■ **Vorliegender Auszug**
______

# Fehlende ICONS: GDK-PIXBUFF Fehler! [solved]

## root_tux_linux

Hi

Ich hab endlich mal wieder mein Gentoo geupdatet und seitdem funktioniert qtcurve und gtk-engines-qt nicht mehr richtig.

Und zwar fehlen Icons!

```
angelus@gentoo ~ $ firefox                                                                                                                                               

(firefox:9080): Gtk-WARNING **: Fehler beim Laden des Symbols: Das Format der Bilddatei »/usr/share/icons//oxygen/16x16/actions/list-add.png« konnte nicht erkannt werden

(firefox:9080): Gtk-WARNING **: Fehler beim Laden des Symbols: Das Format der Bilddatei »/usr/share/icons//oxygen/16x16/actions/list-add.png« konnte nicht erkannt werden

(firefox:9080): Gtk-WARNING **: Fehler beim Laden des Symbols: Das Format der Bilddatei »/usr/share/icons//oxygen/16x16/actions/window-close.png« konnte nicht erkannt werden

(firefox:9080): Gtk-WARNING **: Fehler beim Laden des Symbols: Das Format der Bilddatei »/usr/share/icons//oxygen/16x16/actions/window-close.png« konnte nicht erkannt werden

(firefox:9080): Gtk-WARNING **: Fehler beim Laden des Symbols: Das Format der Bilddatei »/usr/share/icons//oxygen/22x22/actions/go-previous.png« konnte nicht erkannt werden

(firefox:9080): Gtk-WARNING **: Fehler beim Laden des Symbols: Das Format der Bilddatei »/usr/share/icons//oxygen/16x16/actions/go-previous.png« konnte nicht erkannt werden

(firefox:9080): Gtk-WARNING **: Fehler beim Laden des Symbols: Das Format der Bilddatei »/usr/share/icons//oxygen/22x22/actions/go-next.png« konnte nicht erkannt werden

(firefox:9080): Gtk-WARNING **: Fehler beim Laden des Symbols: Das Format der Bilddatei »/usr/share/icons//oxygen/16x16/actions/go-next.png« konnte nicht erkannt werden

(firefox:9080): Gtk-WARNING **: Fehler beim Laden des Symbols: Das Format der Bilddatei »/usr/share/icons//oxygen/22x22/actions/view-refresh.png« konnte nicht erkannt werden

(firefox:9080): Gtk-WARNING **: Fehler beim Laden des Symbols: Das Format der Bilddatei »/usr/share/icons//oxygen/16x16/actions/view-refresh.png« konnte nicht erkannt werden

(firefox:9080): Gtk-WARNING **: Fehler beim Laden des Symbols: Das Format der Bilddatei »/usr/share/icons//oxygen/22x22/actions/process-stop.png« konnte nicht erkannt werden

(firefox:9080): Gtk-WARNING **: Fehler beim Laden des Symbols: Das Format der Bilddatei »/usr/share/icons//oxygen/16x16/actions/process-stop.png« konnte nicht erkannt werden

(firefox:9080): Gtk-WARNING **: Fehler beim Laden des Symbols: Das Format der Bilddatei »/usr/share/icons//oxygen/22x22/actions/go-home.png« konnte nicht erkannt werden

(firefox:9080): Gtk-WARNING **: Fehler beim Laden des Symbols: Das Format der Bilddatei »/usr/share/icons//oxygen/16x16/actions/go-home.png« konnte nicht erkannt werden

```

Weiss jemand wie man das ganze fixt?

______

■ **Arbeitsauftrag**
Seit wann funktionieren laut dem Auszug oben qtcurve und gtk-engines-qt nicht mehr richtig?

______

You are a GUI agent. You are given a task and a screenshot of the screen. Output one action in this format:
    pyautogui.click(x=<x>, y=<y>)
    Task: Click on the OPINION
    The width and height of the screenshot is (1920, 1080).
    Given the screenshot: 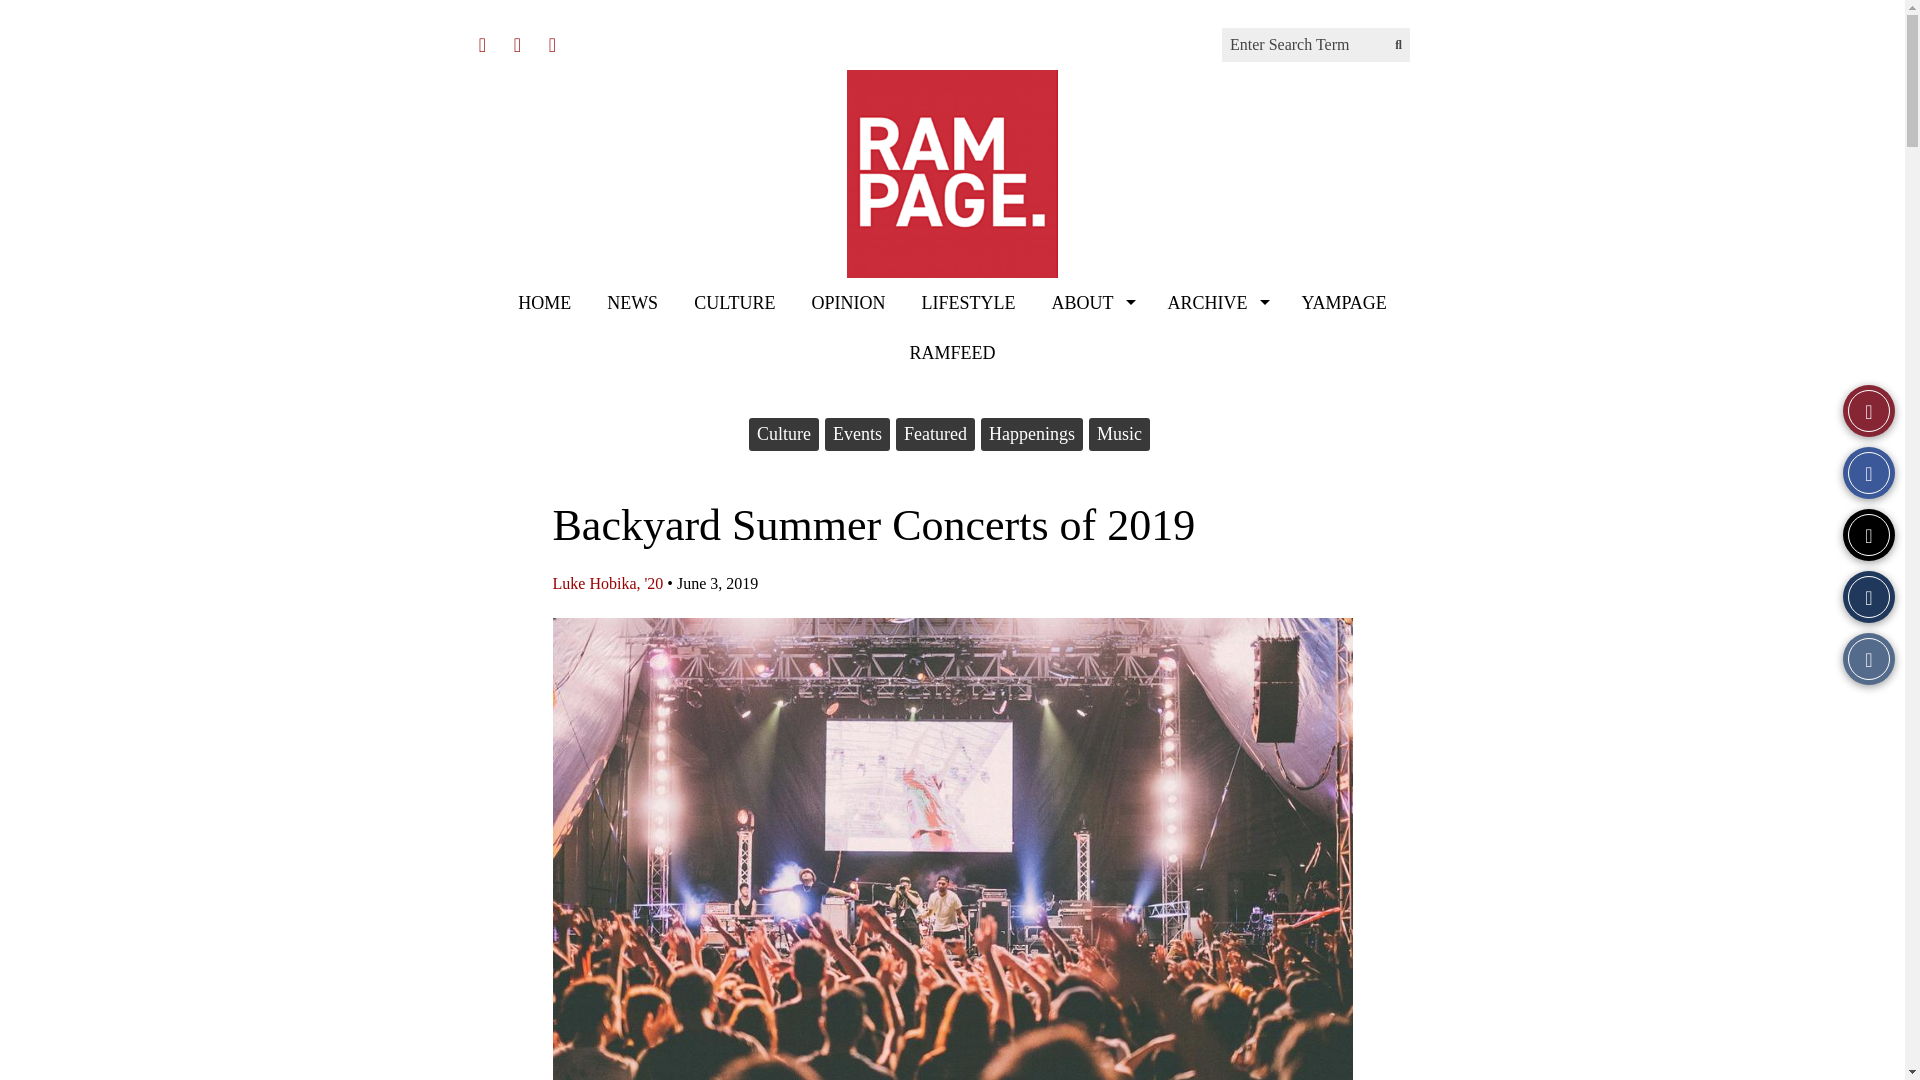 What is the action you would take?
    pyautogui.click(x=847, y=302)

______

■ **Ergebnis dieser Aufgabe**
Seit dem Update des Gentoo-Systems.